On 21.09.2015 15:27, Chris Angelico wrote:
On Mon, Sep 21, 2015 at 8:55 PM, Paul Moore email@example.com wrote:
There seem to be a few main use cases:
- Dealing with functions that return a useful value or None to signal
"no value". I suspect the right answer here is actually to rewrite the function to not do that in the first place. "Useful value or None" seems like a reasonable example of an anti-pattern in Python.
The alternative being to raise an exception? It's generally easier, when you can know in advance what kind of object you're expecting, to have a None return when there isn't one. For example, SQLAlchemy has .get(id) to return the object for a given primary key value, and it returns None if there's no such row in the database table - having to wrap that with try/except would be a pain. This isn't an error condition, and it's not like the special case of iteration (since an iterator could yield any value, it's critical to have a non-value way of signalling "end of iteration"). I don't want to see everything forced to "return or raise" just because someone calls this an anti-pattern.

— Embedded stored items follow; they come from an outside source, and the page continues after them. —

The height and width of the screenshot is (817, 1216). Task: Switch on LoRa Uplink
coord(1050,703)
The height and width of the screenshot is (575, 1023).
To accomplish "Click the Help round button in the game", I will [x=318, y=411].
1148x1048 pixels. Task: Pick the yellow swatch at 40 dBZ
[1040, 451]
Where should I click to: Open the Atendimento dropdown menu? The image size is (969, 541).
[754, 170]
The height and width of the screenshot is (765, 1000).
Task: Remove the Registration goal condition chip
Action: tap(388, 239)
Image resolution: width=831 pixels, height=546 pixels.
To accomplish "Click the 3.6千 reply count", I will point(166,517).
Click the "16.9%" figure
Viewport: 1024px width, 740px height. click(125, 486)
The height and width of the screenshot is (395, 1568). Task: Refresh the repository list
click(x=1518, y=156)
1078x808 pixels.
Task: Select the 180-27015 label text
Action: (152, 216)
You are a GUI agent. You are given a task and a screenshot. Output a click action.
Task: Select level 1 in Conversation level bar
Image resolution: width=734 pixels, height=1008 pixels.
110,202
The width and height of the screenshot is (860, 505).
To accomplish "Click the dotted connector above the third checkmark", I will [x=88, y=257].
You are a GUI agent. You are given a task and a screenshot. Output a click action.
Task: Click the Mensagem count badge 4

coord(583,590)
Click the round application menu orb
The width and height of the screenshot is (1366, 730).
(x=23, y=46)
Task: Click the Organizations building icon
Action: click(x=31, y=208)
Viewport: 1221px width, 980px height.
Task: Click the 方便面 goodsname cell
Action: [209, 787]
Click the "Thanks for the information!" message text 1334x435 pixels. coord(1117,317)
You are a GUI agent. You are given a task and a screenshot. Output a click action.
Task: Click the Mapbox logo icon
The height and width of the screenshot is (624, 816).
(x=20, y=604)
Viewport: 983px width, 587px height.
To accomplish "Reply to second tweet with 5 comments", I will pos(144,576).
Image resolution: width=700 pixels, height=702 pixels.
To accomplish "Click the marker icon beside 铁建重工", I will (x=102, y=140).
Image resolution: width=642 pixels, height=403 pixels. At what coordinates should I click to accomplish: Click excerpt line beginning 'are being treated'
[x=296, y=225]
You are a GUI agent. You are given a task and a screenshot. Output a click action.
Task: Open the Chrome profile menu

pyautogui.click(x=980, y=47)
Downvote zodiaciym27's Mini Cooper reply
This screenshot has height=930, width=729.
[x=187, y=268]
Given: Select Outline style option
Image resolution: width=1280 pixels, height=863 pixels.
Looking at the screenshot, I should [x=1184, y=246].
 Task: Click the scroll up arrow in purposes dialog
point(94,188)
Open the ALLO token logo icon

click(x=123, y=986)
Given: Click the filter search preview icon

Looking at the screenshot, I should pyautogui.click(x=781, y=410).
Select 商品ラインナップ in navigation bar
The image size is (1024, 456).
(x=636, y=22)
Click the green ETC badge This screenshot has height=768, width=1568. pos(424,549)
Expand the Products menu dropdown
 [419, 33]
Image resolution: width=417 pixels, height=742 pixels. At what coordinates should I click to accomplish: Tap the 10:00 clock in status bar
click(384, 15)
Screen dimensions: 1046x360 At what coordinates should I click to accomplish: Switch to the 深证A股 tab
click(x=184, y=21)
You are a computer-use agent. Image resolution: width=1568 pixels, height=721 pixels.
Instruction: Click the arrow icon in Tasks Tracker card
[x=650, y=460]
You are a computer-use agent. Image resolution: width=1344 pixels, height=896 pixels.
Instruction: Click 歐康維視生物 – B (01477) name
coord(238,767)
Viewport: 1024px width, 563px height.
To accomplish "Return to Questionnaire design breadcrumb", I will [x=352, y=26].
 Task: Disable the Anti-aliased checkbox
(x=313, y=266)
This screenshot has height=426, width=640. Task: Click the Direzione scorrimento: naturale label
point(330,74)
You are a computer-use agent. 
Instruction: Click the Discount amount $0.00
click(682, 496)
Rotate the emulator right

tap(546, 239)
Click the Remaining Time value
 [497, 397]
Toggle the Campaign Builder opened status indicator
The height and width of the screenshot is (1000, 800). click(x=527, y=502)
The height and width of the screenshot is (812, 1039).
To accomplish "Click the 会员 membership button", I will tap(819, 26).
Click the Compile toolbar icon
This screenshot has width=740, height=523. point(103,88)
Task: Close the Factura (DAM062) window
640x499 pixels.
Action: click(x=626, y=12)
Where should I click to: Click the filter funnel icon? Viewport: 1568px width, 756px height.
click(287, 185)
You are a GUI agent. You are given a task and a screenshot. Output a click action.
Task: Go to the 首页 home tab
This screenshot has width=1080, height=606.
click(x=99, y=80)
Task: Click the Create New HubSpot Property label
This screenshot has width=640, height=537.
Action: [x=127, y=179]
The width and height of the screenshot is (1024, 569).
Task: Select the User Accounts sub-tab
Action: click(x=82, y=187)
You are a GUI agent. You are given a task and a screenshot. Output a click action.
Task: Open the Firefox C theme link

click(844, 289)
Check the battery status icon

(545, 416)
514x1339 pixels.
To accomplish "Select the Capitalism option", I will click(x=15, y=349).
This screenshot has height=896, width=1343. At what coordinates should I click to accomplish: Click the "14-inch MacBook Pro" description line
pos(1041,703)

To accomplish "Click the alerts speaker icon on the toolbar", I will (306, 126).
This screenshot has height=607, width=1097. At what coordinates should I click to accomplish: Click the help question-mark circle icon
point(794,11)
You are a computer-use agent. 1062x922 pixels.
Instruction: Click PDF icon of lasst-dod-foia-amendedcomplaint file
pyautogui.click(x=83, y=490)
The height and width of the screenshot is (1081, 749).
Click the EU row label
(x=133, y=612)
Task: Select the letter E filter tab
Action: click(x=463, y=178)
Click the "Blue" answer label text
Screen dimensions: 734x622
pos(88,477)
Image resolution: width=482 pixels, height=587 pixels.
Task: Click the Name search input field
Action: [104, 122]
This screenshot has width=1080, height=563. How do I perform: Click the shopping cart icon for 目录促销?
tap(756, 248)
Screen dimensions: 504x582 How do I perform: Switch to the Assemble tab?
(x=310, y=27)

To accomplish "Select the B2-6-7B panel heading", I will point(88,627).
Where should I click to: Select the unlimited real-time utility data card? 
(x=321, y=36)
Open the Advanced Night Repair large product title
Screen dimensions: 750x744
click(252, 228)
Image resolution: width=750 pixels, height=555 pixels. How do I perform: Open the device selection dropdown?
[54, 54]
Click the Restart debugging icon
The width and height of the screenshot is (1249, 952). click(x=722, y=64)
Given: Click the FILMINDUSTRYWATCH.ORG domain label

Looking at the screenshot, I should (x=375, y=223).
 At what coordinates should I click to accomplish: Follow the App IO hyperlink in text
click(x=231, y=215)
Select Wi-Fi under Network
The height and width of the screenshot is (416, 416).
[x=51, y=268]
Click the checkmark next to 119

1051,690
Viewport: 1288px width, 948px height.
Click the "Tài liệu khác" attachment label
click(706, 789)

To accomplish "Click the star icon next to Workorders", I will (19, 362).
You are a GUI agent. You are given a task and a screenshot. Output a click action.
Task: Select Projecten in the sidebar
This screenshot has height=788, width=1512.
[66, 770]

I don't think both approaches are mutual exclusive. They can both exist and provide whenever I need the right thing.
Depending on the use-case, one needs to decide:
If I know, the value definitely needs to be a dictionary, I use dict[...]. If I know, the value is definitely optional and I can't do anything about it, I use dict.get('key'[, default]). If I definitely don't know, I use dict[...] to get my hands on a real example with out that key if that every happens and don't waste time for special-handling a possible None return value.